Una spaventosa epidemia di meningite fungina si è abbattuta sugli Stati Uniti a causa di un farmaco contaminato, ora ritirato dal mercato. Il bilancio al momento è di 15 morti, 205 infettati e 14.000 soggetti a rischio contagio.

Il fungo parassita che ha causato l’epidemia è stato trovato in un farmaco in fiale per iniezioni epidurali di steroidi, utilizzato per il mal di schiena. L’azienda che lo produce è la New England Compounding Center (NECC) di Framingham, in Massachusetts, che ha già provveduto a ritirare dal mercato oltre 17.000 confezioni.

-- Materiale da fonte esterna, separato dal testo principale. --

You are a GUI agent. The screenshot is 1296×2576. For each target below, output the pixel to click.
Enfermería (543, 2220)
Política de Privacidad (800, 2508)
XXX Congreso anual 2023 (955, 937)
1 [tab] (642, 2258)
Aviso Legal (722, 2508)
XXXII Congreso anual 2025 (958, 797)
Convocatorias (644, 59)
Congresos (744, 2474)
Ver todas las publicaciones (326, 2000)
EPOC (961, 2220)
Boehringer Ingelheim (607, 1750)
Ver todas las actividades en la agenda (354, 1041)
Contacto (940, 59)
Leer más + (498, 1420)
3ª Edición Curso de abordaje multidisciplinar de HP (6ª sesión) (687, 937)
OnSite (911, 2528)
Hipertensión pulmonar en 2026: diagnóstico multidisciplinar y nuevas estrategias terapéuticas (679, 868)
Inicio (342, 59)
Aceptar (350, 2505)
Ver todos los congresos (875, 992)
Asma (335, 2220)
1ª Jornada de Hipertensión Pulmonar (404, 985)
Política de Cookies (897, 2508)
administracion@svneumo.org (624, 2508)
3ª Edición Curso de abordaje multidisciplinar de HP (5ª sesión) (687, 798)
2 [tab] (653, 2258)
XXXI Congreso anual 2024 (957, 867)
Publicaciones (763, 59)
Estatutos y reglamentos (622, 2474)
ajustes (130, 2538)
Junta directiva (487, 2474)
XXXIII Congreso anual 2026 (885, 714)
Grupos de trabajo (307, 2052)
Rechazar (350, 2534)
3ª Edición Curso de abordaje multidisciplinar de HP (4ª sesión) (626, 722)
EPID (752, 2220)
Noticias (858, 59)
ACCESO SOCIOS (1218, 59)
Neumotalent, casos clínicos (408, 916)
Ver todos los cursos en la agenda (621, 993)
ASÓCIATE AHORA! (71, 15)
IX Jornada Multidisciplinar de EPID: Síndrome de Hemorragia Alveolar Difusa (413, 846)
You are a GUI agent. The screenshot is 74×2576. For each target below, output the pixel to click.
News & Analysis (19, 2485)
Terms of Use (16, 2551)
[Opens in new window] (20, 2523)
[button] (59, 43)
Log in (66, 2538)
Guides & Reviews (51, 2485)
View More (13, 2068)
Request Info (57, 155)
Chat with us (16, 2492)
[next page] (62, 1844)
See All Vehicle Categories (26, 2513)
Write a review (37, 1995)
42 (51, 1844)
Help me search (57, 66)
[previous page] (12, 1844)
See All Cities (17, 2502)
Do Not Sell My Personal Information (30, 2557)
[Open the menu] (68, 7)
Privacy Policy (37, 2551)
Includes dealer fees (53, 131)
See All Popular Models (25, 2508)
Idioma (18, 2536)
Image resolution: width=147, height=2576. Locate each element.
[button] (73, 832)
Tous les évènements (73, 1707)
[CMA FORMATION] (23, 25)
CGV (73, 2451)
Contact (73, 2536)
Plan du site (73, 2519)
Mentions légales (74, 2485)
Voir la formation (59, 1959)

Al momento i Centri per il Controllo e la Prevenzione delle Malattie stanno cercando di individuare tutte le persone a rischio contagio, in modo tale da sottoporle a delle adeguate terapie che, se somministrate in tempo, possono salvare loro la vita. Nonostante gli sforzi e nonostante l’allarme diramato anche mediante i principali mezzi di comunicazione, secondo gli esperti all’appello mancano ancora diverse migliaia di persone. I casi di meningite fungina si sono verificati in ben 23 Stati, particolarmente colpito risulta il Tennessee con 53 episodi, seguito dal Michigan con 41 episodi e dalla Virginia con 34 casi accertati.

La malattia consiste in un’infiammazione delle membrane protettive del cervello e del midollo spinale. Spesso risulta fatale in quanto non viene diagnosticata in tempo, dal momento che i sintomi sono molto simili a quelli dell’influenza e consistono solitamente in mal di testa, febbre e nausea.